I have json strings inside a dataframe column. I want to bring all these new json columns into the dataframe.
# Input
JsonID <- as.factor(c(1,2,3))
JsonString1 = "{\"device\":{\"site\":\"Location1\"},\"tags\":{\"Engine Pressure\":\"150\",\"timestamp\":\"2608411982\",\"historic\":false,\"adhoc\":false},\"online\":true,\"time\":\"2608411982\"}"
JsonString2 = "{\"device\":{\"site\":\"Location2\"},\"tags\":{\"Engine Pressure\":\"160\",\"timestamp\":\"3608411983\",\"historic\":false,\"adhoc\":false},\"online\":true,\"time\":\"3608411983\"}"

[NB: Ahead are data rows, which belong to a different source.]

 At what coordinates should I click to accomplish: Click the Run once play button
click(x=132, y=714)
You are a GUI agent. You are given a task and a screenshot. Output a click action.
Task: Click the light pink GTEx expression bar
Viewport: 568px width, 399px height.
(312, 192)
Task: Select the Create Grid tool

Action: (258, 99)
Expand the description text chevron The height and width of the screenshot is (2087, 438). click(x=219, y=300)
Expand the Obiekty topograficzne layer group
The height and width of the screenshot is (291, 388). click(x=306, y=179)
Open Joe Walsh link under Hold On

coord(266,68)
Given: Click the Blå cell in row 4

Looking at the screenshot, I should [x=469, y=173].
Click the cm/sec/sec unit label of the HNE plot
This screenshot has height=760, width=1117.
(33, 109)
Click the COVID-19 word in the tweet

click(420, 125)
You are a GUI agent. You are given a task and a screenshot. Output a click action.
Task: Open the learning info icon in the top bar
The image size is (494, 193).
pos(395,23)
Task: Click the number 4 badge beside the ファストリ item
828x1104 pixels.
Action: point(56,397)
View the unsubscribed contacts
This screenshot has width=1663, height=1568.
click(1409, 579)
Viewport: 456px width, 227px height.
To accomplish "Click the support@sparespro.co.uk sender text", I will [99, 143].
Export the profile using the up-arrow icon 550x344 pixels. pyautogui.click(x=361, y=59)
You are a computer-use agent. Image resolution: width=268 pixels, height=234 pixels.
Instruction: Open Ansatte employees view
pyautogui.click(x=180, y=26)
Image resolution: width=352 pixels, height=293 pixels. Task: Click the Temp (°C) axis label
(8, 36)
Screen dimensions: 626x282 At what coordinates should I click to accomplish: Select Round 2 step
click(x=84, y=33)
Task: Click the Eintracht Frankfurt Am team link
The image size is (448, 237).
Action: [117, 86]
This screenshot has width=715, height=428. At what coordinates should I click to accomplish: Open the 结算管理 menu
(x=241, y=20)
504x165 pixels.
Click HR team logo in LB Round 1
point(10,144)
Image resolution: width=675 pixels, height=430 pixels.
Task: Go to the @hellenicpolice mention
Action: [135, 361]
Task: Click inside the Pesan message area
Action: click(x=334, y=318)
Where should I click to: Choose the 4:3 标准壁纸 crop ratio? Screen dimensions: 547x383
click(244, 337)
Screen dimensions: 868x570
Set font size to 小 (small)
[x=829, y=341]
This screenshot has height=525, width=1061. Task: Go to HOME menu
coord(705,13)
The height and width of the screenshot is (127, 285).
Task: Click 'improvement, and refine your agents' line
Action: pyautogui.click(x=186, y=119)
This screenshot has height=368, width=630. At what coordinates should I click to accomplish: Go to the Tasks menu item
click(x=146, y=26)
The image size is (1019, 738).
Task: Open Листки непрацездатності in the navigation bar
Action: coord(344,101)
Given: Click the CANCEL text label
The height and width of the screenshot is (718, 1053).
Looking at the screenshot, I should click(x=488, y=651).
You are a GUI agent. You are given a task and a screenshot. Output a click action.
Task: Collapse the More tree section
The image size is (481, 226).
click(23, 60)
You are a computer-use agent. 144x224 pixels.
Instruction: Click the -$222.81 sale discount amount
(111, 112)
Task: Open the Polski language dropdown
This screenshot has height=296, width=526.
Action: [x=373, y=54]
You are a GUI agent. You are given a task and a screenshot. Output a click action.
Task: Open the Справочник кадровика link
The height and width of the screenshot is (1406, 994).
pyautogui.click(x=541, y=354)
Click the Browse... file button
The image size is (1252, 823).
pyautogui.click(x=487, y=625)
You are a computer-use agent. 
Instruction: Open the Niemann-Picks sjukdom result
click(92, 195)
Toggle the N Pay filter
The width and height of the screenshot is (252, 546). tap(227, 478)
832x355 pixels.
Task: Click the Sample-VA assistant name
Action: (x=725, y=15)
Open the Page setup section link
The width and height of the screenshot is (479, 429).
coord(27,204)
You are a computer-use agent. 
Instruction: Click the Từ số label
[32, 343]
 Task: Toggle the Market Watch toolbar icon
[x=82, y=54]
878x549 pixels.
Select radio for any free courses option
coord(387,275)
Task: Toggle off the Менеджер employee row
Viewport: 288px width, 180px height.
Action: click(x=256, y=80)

JsonString3 = "{\"device\":{\"site\":\"Location3\"},\"tags\":{\"Brake Fluid\":\"100\",\"timestamp\":\"4608411984\",\"historic\":false,\"adhoc\":false},\"online\":true,\"time\":\"4608411984\"}"
JsonStrings = c(JsonString1, JsonString2, JsonString3)
Example <- data.frame(JsonID, JsonStrings)
Using the jsonlite library I can make each json string into a 1 row dataframe.
library(jsonlite)
# One row dataframes
DF1 <- data.frame(fromJSON(JsonString1))
DF2 <- data.frame(fromJSON(JsonString2))
DF3 <- data.frame(fromJSON(JsonString3))
Unfortunately the JsonID variable column is lost. All json strings share common column name such as "time". But there are column names they don't share. By pivoting the data longer I could Rbind all the dataframes together.
library(dplyr)
library(tidyr)
# Row bindable one row dataframes
DF1_RowBindable <- DF1 %>%
rename_all(~gsub("tags.", "", .x)) %>%
tidyr::pivot_longer(cols = c(colnames(.)[2]))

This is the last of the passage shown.